Am Connewitzer Kreuz in Leipzig versammelten sich am Samstagmittag mehrere hundert Anhänger der israelsolidarischen Linken. Sie reagierten auf einen Aufruf der palästinasolidarischen Gruppe „Handala Leipzig“, die zu einer Demonstration unter dem Motto „Antifa means: Free Palestine“ aufgerufen hatte. Dies führte zu einem Konflikt zwischen zwei Lagern der Linken, dem pro-palästinensischen und dem pro-israelischen. Die Polizei war mit einem Großeinsatz vor Ort, da insgesamt rund 3000 Demonstranten erwartet wurden, darunter auch eine Kundgebung von Rechtsextremen.
Die Anreise vieler Demonstranten gestaltete sich schwierig. Um etwa 13:15 Uhr wurden rund 100 „Antiimperialisten“ von der Polizei eskortiert. Weniger als 100 Demonstranten des palästinasolidarischen Lagers erreichten das Connewitzer Kreuz, wo auch eine Palästina- und eine MLPD-Flagge zu sehen waren. Die Stimmung heizte sich auf, als das israelsolidarische Lager die Antiimperialisten ausbuhte und es zu direkten Konfrontationen hinter Absperrungen kam. Von der antiimperialistischen Seite waren Rufe wie „Nazis-Raus“ und „Intifada bis zum Sieg“ zu hören, während das antideutsche Lager die Musik aufdrehte.

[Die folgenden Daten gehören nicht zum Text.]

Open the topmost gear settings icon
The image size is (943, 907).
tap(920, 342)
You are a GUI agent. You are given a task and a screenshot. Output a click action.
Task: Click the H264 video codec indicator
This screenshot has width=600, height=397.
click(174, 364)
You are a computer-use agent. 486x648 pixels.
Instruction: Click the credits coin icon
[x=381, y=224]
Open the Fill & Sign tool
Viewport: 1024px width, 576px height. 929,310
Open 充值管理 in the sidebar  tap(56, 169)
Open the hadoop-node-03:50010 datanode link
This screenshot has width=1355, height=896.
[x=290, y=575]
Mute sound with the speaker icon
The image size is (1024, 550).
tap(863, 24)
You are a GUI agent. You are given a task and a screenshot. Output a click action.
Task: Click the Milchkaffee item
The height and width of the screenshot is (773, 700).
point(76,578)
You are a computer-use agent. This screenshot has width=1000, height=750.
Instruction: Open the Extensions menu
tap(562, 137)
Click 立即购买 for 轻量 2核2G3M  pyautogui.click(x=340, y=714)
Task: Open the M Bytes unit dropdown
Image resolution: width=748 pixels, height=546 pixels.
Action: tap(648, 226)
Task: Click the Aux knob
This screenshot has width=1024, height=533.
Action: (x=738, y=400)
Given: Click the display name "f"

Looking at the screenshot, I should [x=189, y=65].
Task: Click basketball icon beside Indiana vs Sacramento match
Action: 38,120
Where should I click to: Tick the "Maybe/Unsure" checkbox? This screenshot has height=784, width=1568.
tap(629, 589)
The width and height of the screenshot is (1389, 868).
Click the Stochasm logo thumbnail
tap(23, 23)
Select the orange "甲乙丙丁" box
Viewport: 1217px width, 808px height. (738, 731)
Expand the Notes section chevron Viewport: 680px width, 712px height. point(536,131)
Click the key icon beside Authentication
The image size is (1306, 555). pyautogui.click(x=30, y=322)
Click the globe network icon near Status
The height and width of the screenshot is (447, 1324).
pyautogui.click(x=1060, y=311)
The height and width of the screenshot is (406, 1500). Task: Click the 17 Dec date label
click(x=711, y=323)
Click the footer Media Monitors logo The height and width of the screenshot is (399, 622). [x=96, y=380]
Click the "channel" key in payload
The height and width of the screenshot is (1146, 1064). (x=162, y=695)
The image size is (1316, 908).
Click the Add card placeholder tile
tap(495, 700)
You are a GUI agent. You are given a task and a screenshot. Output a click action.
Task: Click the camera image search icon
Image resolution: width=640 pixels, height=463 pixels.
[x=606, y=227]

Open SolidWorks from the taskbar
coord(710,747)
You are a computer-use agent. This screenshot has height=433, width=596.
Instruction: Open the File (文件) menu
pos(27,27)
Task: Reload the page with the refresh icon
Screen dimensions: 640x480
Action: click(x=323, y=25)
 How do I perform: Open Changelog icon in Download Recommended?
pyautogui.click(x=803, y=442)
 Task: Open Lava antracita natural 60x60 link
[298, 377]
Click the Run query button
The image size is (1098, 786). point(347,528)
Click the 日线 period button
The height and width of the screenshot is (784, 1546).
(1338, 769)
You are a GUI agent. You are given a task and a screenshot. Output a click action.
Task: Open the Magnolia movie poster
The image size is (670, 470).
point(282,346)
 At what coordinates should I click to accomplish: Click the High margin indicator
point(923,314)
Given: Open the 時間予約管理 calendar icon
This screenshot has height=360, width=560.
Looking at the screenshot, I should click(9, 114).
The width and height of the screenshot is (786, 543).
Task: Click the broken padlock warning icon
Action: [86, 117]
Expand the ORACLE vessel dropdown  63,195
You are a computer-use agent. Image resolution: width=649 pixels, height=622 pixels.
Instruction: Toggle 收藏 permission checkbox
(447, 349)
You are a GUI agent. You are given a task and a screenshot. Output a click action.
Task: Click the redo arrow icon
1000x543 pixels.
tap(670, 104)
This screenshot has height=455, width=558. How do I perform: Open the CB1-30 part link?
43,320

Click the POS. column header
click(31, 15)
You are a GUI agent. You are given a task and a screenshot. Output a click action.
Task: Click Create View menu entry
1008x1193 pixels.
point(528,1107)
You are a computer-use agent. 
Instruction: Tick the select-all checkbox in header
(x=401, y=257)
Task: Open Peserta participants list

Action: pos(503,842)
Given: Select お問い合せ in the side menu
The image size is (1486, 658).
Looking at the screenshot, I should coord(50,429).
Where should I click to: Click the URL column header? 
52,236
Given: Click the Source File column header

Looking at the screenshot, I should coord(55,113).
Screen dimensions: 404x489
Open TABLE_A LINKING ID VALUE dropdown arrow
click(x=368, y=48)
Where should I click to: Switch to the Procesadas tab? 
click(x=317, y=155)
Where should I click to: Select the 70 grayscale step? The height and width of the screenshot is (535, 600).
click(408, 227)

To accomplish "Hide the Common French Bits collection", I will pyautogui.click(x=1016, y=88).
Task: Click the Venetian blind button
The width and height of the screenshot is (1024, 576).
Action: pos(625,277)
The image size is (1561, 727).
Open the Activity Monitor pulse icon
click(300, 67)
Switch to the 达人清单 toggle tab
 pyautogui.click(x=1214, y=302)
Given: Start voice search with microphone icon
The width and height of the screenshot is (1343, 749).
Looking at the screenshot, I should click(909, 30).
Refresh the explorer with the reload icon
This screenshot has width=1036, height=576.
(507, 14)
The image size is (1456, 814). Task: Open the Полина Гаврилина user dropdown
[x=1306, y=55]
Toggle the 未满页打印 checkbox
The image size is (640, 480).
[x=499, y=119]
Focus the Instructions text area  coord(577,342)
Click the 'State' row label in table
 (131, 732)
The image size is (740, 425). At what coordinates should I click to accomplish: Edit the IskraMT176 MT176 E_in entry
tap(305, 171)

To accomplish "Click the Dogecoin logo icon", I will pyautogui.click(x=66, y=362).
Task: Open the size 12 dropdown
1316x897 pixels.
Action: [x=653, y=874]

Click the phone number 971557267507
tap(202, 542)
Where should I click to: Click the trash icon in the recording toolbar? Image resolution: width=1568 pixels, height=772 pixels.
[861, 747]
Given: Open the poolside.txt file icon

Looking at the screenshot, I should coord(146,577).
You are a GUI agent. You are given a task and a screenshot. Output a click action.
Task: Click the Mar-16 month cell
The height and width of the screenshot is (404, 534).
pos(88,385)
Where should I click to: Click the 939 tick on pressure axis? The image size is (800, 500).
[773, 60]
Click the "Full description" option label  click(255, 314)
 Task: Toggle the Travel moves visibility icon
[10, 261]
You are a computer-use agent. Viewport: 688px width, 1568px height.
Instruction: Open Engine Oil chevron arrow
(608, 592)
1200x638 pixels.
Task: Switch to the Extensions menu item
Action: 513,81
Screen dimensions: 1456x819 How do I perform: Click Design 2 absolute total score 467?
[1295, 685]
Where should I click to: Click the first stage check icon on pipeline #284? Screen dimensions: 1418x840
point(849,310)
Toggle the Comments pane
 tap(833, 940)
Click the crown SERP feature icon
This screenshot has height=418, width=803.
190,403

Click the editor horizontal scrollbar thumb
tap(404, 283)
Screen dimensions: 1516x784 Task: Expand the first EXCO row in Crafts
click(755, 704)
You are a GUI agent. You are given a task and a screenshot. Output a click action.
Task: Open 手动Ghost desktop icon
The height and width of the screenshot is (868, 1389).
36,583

Der sächsische Verfassungsschutz stuft „Handala“ als erwiesen extremistisch ein, da die Gruppe das Existenzrecht Israels leugne und antisemitische Äußerungen tätige. Der Aufruf zur Demonstration fiel zeitlich fast auf den zehnten Jahrestag eines ähnlichen Vorfalls im Jahr 2016, als Rechtsextreme in Connewitz randalierten und erheblichen Sachschaden verursachten. Die Stadt Leipzig erließ im Vorfeld eine Allgemeinverfügung, die unter anderem das Mitführen bestimmter Gegenstände und Vermummungen untersagte, um von einem Aufeinandertreffen politisch gegensätzlicher Lager auszugehen.